Command Line Options

Usage: clj-ebpf-lb [options]

Options:
  -c, --config FILE       Configuration file path (default: config.edn)
  -i, --interface IFACE   Network interface to attach to (can specify multiple)
  -p, --port PORT         Listen port (default: 80)
  -t, --target TARGET     Default target as ip:port (default: 127.0.0.1:8080)
  -s, --stats             Enable statistics collection
  -v, --verbose           Verbose output
  -h, --help              Show help

Examples:
  clj-ebpf-lb -c lb.edn
  clj-ebpf-lb -i eth0 -p 80 -t 10.0.0.1:8080
  clj-ebpf-lb -i eth0 -i eth1 -p 443 -t 10.0.0.2:8443 --stats

Configuration

Configuration File Format

The proxy is configured using an EDN (Extensible Data Notation) file:

{:proxies
 [;; Each proxy configuration
  {:name "proxy-name"              ; Unique identifier
   :listen
   {:interfaces ["eth0" "eth1"]    ; Network interfaces to listen on
    :port 80}                      ; Port to listen on

   :default-target
   {:ip "10.0.0.1"                 ; Default backend IP
    :port 8080}                    ; Default backend port

   :source-routes                  ; Optional: source-based routing rules
   [{:source "192.168.1.0/24"      ; Source IP or CIDR
     :target {:ip "10.0.0.2" :port 8080}}
    {:source "10.10.0.0/16"
     :target {:ip "10.0.0.3" :port 8080}}]}]

 :settings
 {:stats-enabled false             ; Enable real-time statistics
  :connection-timeout-sec 300      ; Connection idle timeout
  :max-connections 100000}}        ; Maximum tracked connections

Source-Based Routing

Route traffic to different backends based on the client's source IP:

:source-routes
[;; Route internal network to internal backend
 {:source "192.168.0.0/16"
  :target {:ip "10.0.0.10" :port 8080}}

 ;; Route specific host to dedicated backend
 {:source "192.168.1.100"
  :target {:ip "10.0.0.20" :port 8080}}

 ;; Route cloud VPC to cloud backend
 {:source "10.0.0.0/8"
  :target {:ip "10.0.0.30" :port 8080}}]

The routing precedence is:

Most specific source route (longest prefix match)
SNI hostname match (for TLS traffic)
Default target (if no route matches)

SNI-Based Routing

Route TLS traffic to different backends based on the Server Name Indication (SNI) hostname in the TLS ClientHello.

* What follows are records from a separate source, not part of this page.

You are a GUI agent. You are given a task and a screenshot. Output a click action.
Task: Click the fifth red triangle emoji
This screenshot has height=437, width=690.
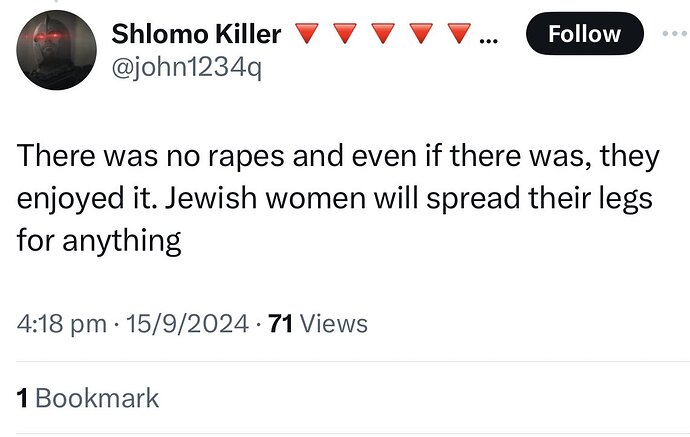click(x=459, y=33)
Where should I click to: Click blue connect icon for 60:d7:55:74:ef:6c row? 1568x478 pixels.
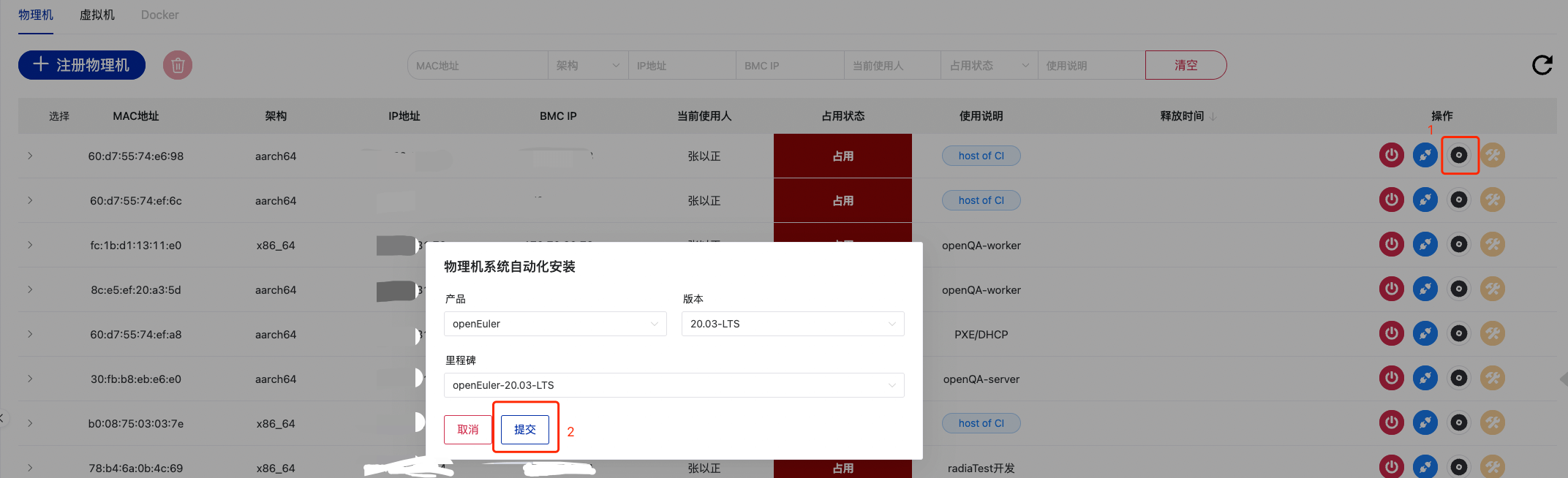tap(1425, 200)
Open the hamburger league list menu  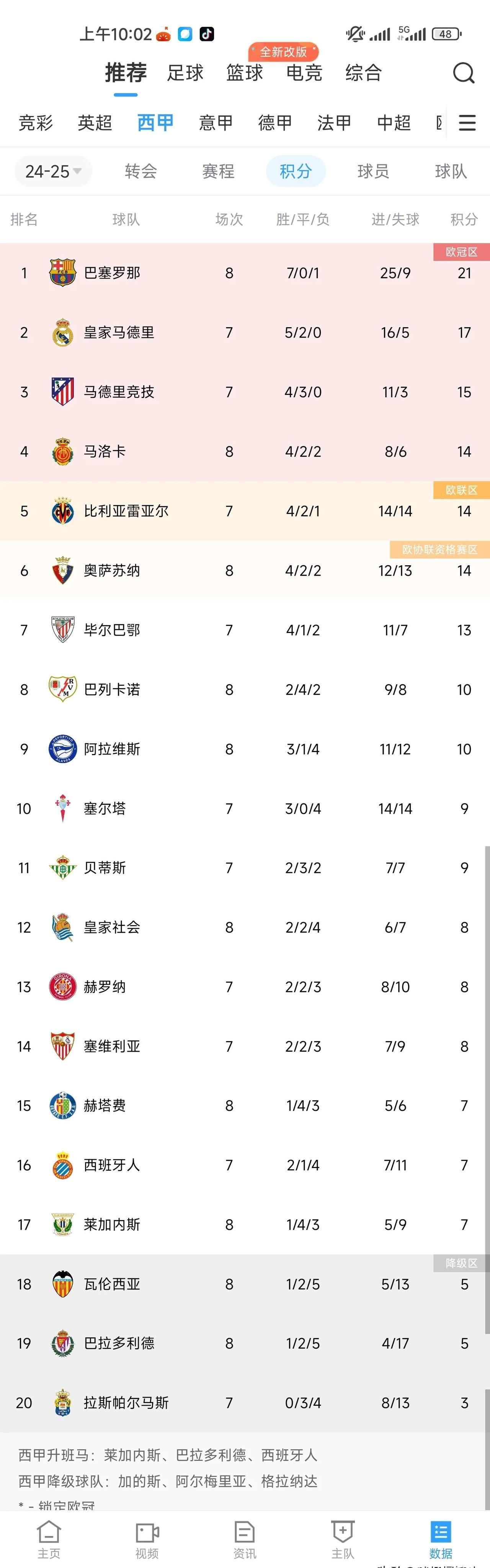click(x=467, y=123)
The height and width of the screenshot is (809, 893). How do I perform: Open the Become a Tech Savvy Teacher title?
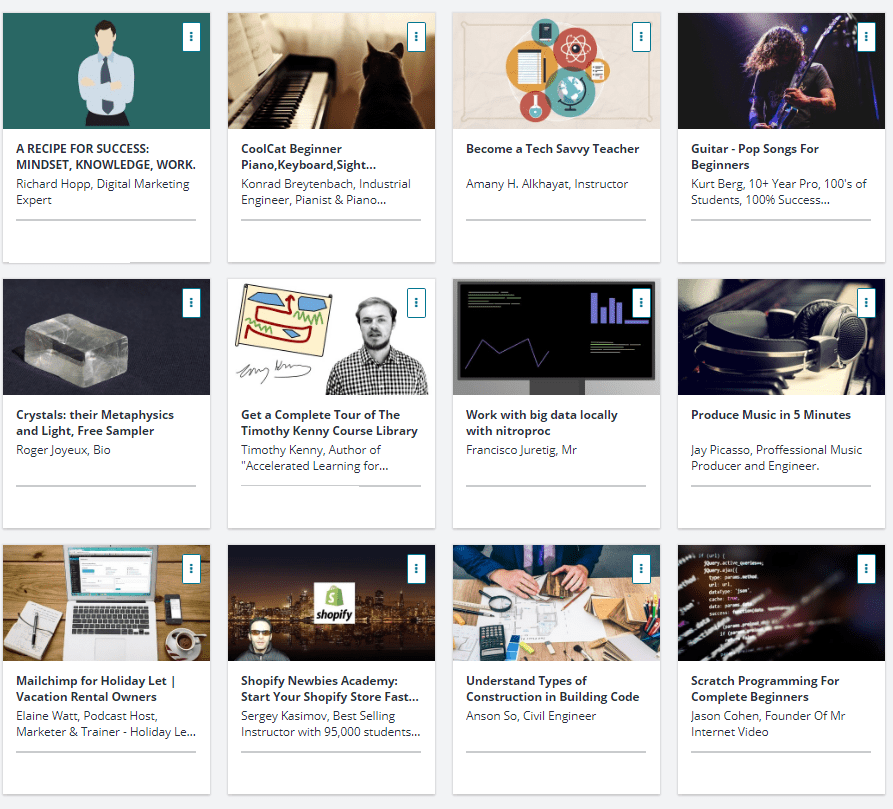pyautogui.click(x=552, y=149)
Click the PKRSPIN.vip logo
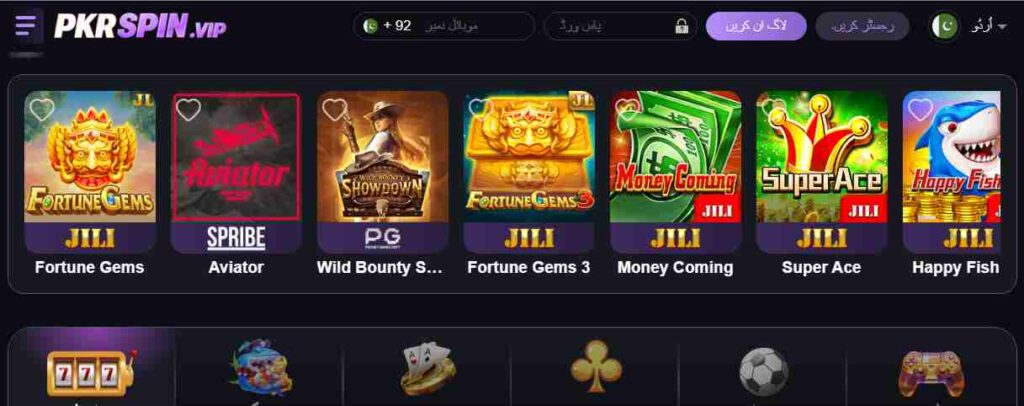The height and width of the screenshot is (406, 1024). pos(140,26)
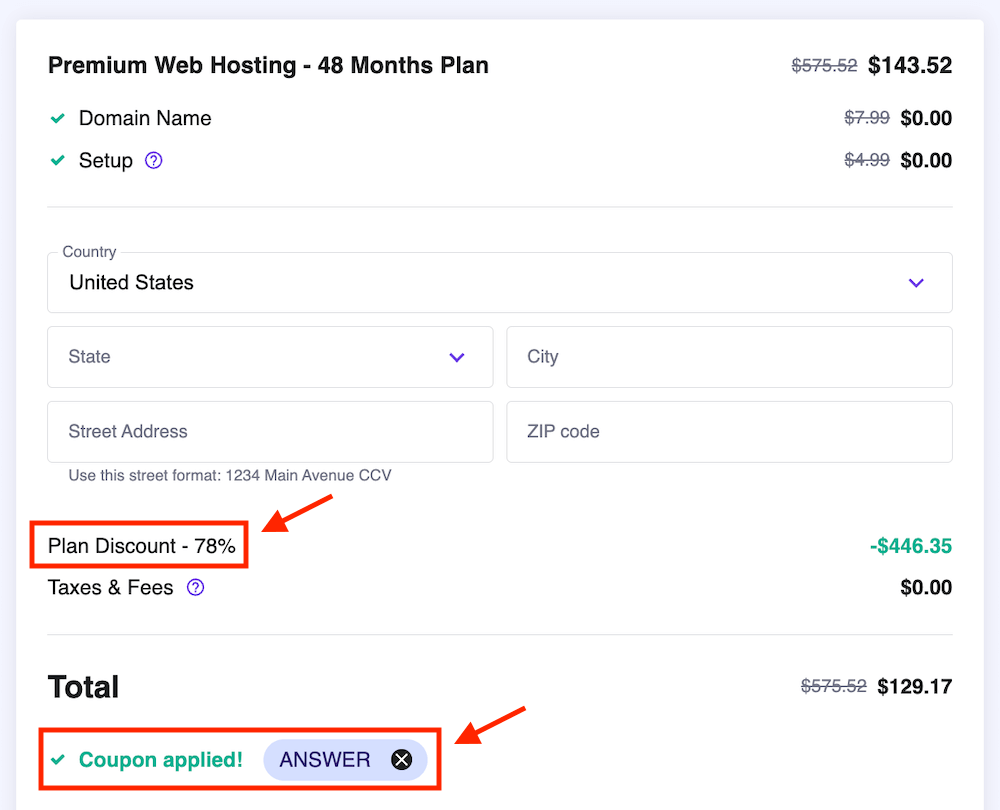Click the help icon next to Setup
Viewport: 1000px width, 810px height.
[153, 160]
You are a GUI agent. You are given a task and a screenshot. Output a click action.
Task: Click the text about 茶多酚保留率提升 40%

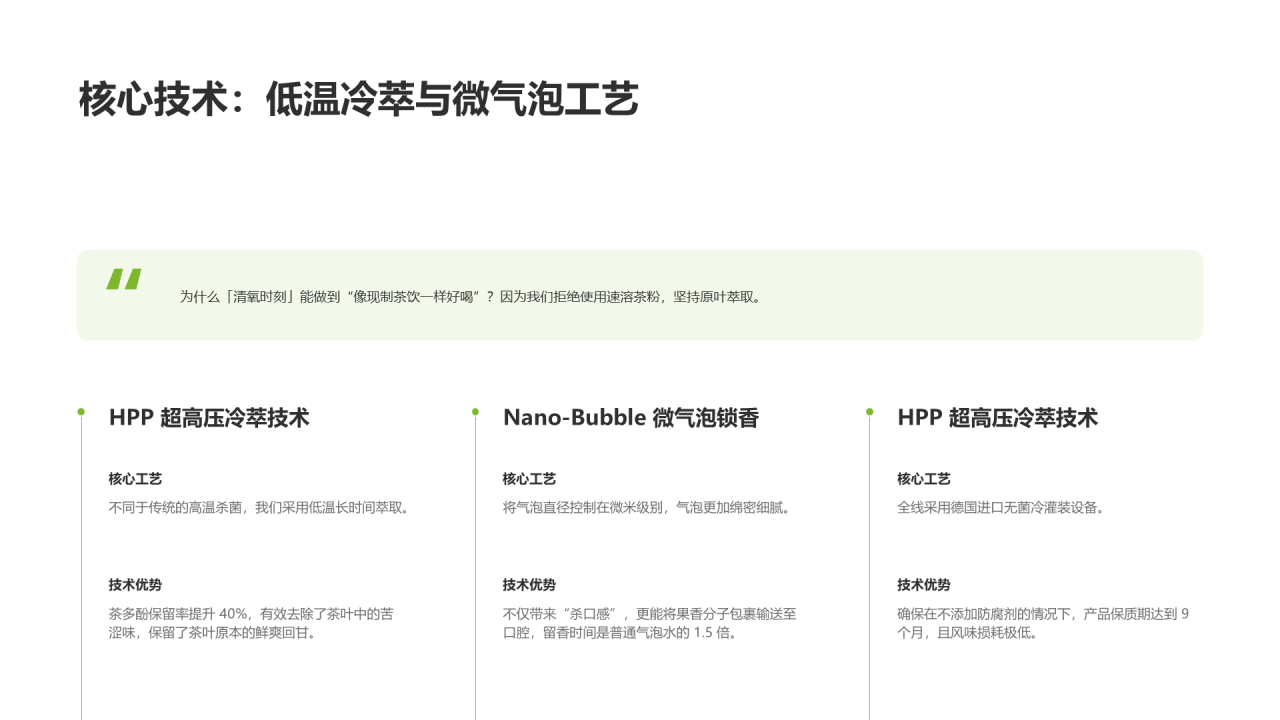point(251,623)
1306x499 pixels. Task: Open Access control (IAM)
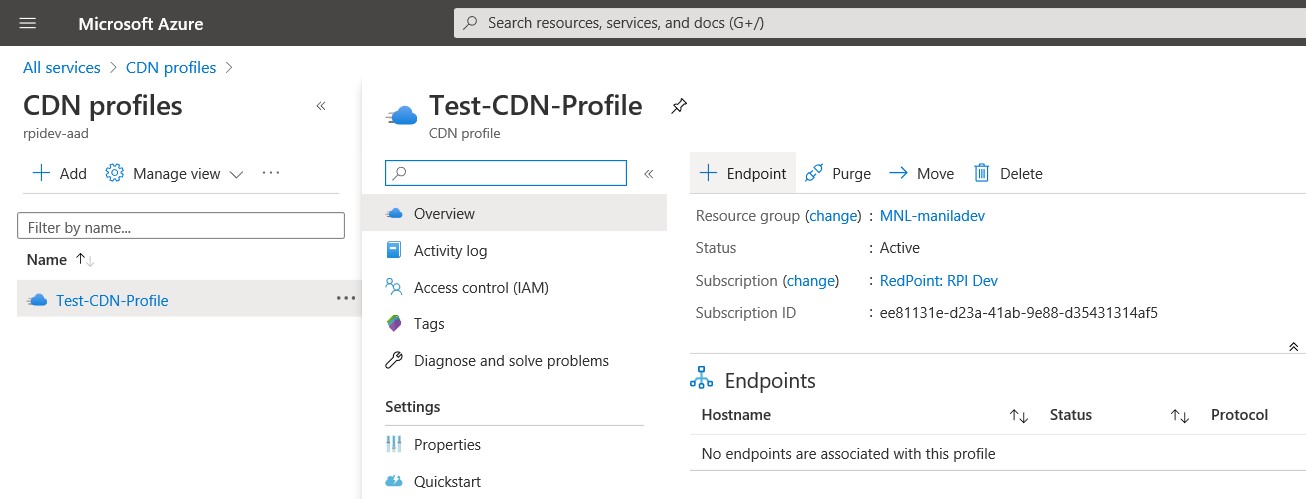pyautogui.click(x=483, y=288)
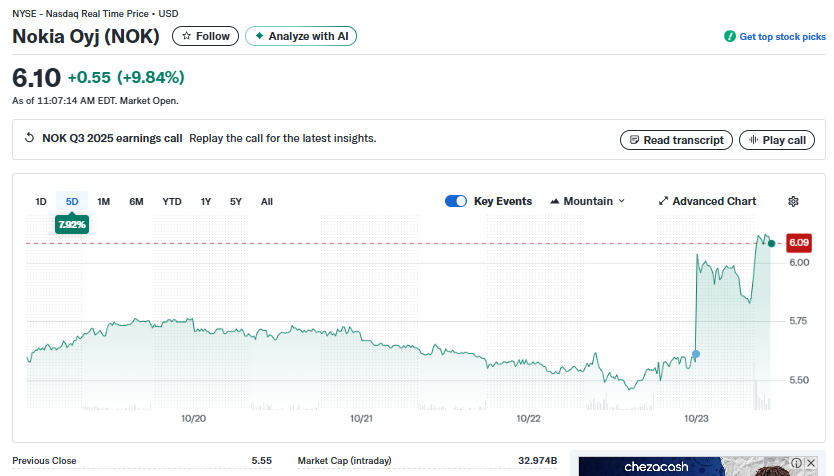Choose the 5Y chart range
Screen dimensions: 834x476
236,201
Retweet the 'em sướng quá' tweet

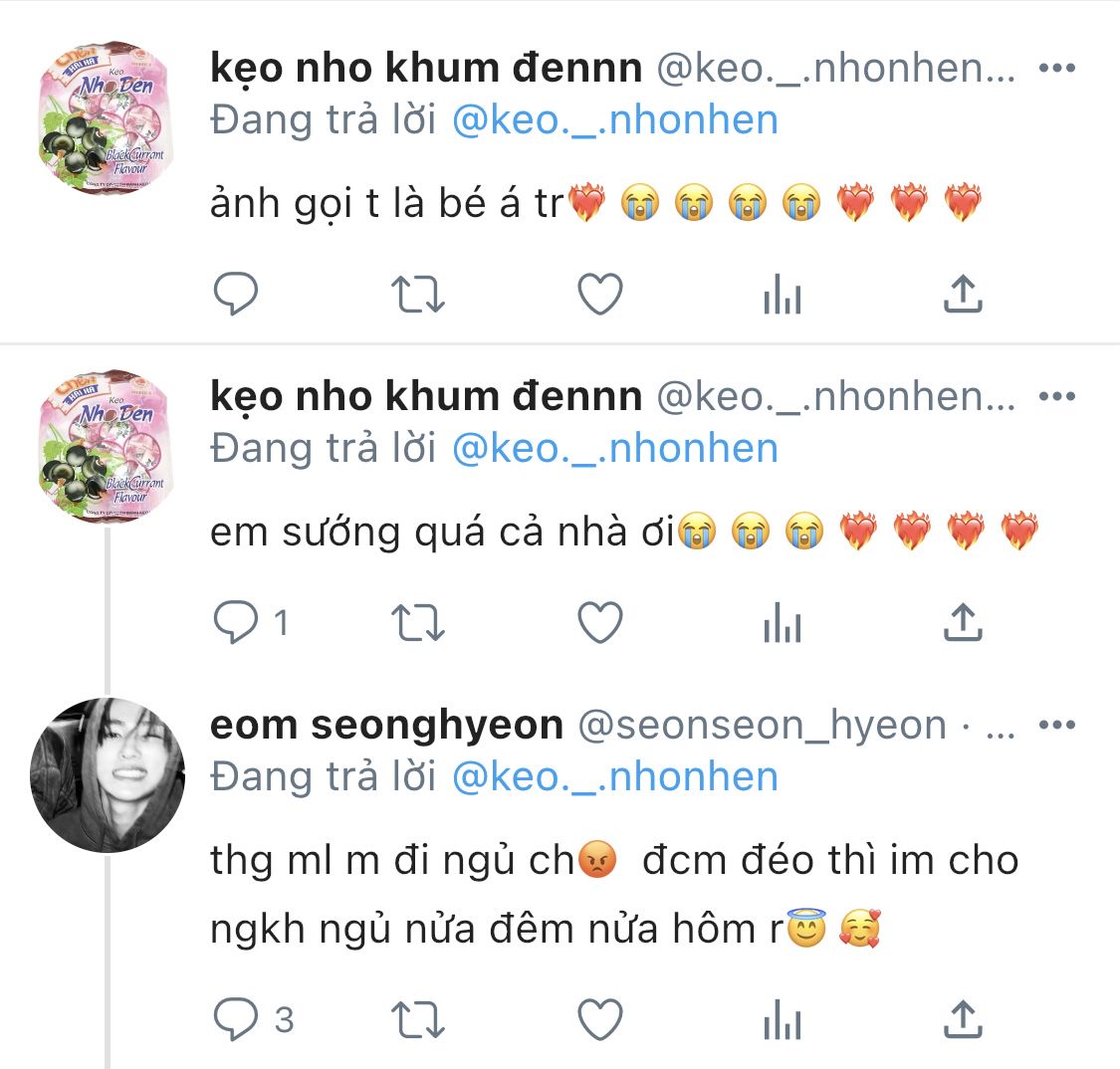click(x=419, y=623)
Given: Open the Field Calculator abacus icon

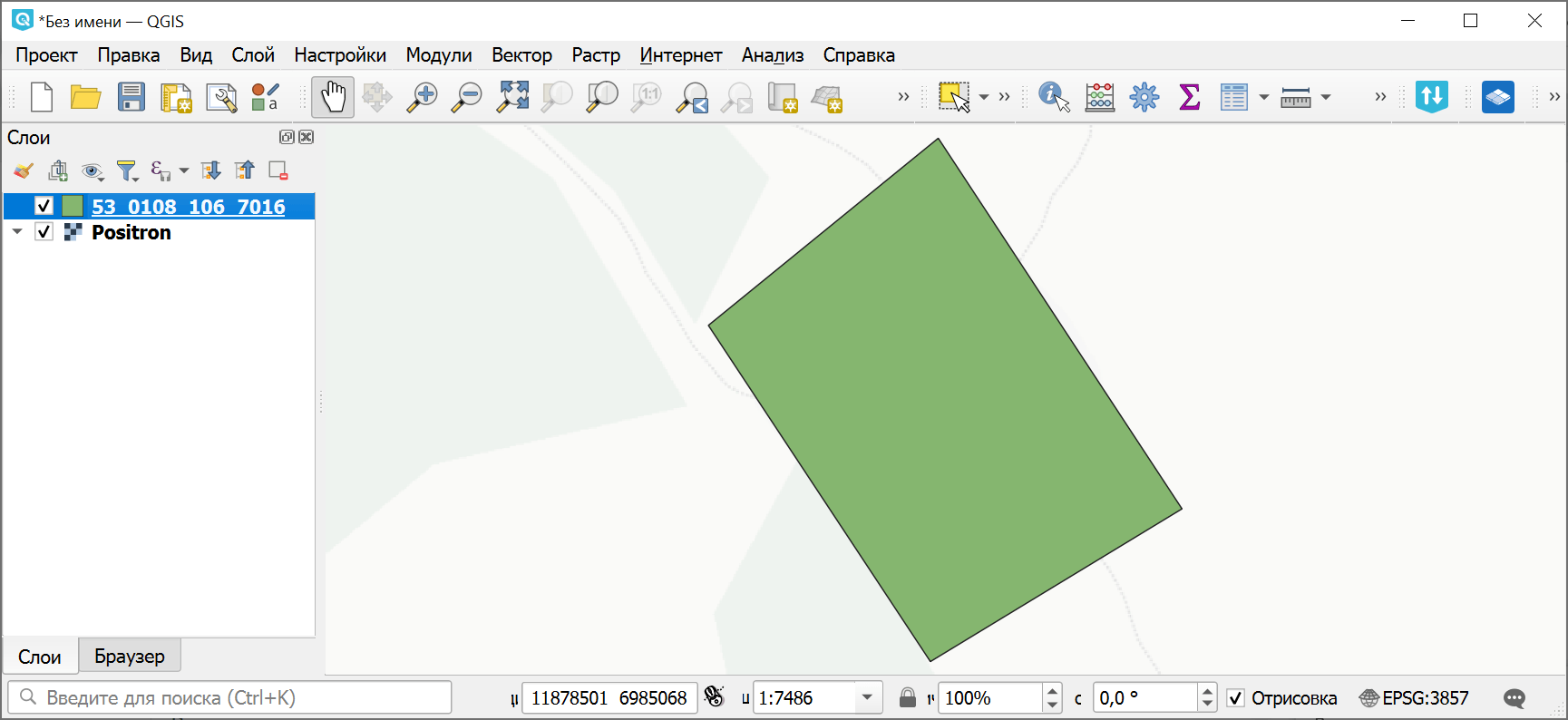Looking at the screenshot, I should 1099,97.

This enables multi-tenant HTTPS load balancing without terminating TLS (layer 4 passthrough with layer 7 inspection).

{:proxies
 [{:name "https-gateway"
   :listen {:interfaces ["eth0"] :port 443}
   :default-target {:ip "10.0.0.1" :port 8443}
   :sni-routes
   [{:sni-hostname "api.example.com"
     :target {:ip "10.0.1.1" :port 8443}}
    {:sni-hostname "web.example.com"
     :target {:ip "10.0.2.1" :port 8443}}
    {:sni-hostname "app.example.com"
     :targets [{:ip "10.0.3.1" :port 8443 :weight 70}
               {:ip "10.0.3.2" :port 8443 :weight 30}]}]}]}

How it works:

XDP program parses the TLS ClientHello to extract the SNI hostname
Hostname is hashed (FNV-1a 64-bit) for efficient BPF map lookup
If SNI route found, traffic is routed to the configured backend(s)
If no SNI match or non-TLS traffic, falls back to source routes or default target

SNI Routing Features:

Case-insensitive: API.Example.COM matches api.example.com
Weighted targets: Distribute traffic across multiple backends per hostname
Zero TLS overhead: No decryption/encryption, packets are passed through
Kernel-level performance: SNI parsing adds ~50-100ns per TLS connection

Use Cases:

Multi-tenant SaaS with per-customer backends
Microservices routing (api., web., admin.*)
Blue/green deployments per service
Geographic or capacity-based routing per hostname

Limitations:

Exact hostname match only (no wildcards like *.example.com)
Requires TLS 1.0+ with SNI extension (supported by all modern clients)
Maximum 64-byte hostnames (longer hostnames are truncated)

Weighted Load Balancing

Distribute traffic across multiple backend servers with configurable weights. This is useful for canary deployments, A/B testing, capacity-based distribution, and blue/green deployments.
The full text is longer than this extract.